Cette stratégie, qui permet de reconstruire progressivement un génome fragmenté au cours de plusieurs générations, constitue une avancée majeure dans la compréhension de l’extraordinaire résistance des rotifères bdelloïdes. Au-delà de ces organismes, cette découverte montre que la réparation de l’ADN peut reposer sur des mécanismes beaucoup plus flexibles et originaux qu’on ne le pensait. Elle pourrait à terme contribuer à mieux comprendre les conséquences des défauts de réparation du génome impliqués dans certaines pathologies humaines comme les cancers.

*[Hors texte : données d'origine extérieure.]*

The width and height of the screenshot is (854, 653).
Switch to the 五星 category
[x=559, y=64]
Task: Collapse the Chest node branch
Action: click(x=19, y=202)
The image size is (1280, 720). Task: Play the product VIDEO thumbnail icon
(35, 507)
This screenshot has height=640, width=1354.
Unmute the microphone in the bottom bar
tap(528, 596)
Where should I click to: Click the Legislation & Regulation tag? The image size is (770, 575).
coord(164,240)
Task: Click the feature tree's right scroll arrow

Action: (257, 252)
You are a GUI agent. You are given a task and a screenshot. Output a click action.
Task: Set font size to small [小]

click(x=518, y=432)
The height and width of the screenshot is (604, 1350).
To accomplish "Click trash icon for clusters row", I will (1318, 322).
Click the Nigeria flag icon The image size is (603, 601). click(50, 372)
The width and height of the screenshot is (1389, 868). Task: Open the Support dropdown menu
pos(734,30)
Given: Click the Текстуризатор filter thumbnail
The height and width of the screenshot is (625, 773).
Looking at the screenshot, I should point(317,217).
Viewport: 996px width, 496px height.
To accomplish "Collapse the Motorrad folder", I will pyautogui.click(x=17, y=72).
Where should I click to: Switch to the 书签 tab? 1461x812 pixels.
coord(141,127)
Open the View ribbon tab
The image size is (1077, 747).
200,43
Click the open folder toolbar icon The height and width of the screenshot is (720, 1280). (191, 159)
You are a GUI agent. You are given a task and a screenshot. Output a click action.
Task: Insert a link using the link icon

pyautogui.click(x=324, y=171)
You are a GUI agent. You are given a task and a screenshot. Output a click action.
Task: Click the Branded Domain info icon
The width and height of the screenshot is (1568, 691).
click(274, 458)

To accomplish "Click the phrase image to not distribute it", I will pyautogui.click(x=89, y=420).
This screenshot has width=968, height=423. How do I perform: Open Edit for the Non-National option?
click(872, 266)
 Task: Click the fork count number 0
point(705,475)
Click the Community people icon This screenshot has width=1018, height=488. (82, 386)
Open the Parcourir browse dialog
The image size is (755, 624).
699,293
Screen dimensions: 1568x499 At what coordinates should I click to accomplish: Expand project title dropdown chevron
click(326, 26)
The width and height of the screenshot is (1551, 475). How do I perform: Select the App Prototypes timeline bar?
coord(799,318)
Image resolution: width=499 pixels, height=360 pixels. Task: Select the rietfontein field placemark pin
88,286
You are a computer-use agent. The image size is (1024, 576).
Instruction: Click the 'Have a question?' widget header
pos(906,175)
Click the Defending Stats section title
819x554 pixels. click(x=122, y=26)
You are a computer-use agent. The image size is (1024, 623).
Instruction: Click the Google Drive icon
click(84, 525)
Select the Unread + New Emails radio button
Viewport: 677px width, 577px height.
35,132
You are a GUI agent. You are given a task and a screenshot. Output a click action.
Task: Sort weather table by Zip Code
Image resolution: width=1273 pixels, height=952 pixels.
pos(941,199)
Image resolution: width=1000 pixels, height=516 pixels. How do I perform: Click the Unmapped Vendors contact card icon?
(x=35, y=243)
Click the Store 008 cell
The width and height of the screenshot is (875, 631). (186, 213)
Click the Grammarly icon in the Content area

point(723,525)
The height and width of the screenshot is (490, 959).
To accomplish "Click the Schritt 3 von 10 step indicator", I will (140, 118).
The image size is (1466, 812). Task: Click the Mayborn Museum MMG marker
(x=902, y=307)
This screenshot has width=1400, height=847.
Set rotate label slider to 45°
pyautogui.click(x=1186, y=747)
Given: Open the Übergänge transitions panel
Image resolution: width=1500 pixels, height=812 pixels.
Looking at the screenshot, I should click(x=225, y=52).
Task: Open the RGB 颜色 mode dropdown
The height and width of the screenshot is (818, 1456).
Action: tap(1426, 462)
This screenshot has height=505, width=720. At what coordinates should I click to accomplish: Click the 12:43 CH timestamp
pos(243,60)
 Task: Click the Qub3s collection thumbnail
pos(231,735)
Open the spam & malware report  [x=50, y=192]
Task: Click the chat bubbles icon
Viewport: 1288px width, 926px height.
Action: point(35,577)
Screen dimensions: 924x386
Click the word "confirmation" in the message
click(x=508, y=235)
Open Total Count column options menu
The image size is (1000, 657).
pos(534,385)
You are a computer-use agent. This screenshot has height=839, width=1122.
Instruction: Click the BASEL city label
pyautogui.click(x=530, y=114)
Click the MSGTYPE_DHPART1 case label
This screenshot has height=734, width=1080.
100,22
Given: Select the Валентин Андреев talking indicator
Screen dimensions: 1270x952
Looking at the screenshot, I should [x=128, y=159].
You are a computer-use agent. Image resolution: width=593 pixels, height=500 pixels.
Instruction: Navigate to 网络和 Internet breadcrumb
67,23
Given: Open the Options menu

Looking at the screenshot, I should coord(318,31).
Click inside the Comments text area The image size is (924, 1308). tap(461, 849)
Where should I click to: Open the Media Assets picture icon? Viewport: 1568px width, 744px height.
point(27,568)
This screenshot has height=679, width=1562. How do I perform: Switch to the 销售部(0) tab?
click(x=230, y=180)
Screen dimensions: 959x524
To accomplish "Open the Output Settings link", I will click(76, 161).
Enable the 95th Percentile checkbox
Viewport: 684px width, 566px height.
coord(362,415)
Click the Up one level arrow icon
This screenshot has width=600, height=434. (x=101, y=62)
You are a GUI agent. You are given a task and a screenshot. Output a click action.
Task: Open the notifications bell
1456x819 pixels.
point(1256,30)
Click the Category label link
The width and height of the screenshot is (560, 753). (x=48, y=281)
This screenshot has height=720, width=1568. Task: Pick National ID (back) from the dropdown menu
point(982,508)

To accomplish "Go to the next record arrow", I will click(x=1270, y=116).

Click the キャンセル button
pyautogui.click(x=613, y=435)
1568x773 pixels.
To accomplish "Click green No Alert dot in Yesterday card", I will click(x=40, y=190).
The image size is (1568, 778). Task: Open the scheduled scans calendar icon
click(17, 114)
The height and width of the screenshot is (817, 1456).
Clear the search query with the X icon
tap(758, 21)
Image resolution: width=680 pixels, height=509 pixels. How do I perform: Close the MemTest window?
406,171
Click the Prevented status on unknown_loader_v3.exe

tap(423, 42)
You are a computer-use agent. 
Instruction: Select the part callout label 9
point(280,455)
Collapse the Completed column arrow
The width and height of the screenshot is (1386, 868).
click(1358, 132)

Cette publication constitue le 3e article en série publié dans Science Advances, issu de la collaboration étroite et fructueuse entre les deux équipes de l’UCLouvain et de l’ULB. Depuis plus de 10 ans, grâce à la complémentarité de leurs expertises en biologie évolutive et moléculaire, les scientifiques ont réussi à révéler plusieurs découvertes entourant l’espèce modèle du rotifère bdelloïde Adineta vaga, notamment sa reproduction asexuée en l’absence de mâles et son extrême capacité à survivre au dessèchement complet ainsi qu’à des doses exceptionnellement élevées de radiations ionisantes. Cette recherche a été menée grâce au soutien de soutien de l’ARC, du FNRS, du Conseil européen de la recherche (ERC), du FSR de l'UCLouvain et de la Fondation ULB.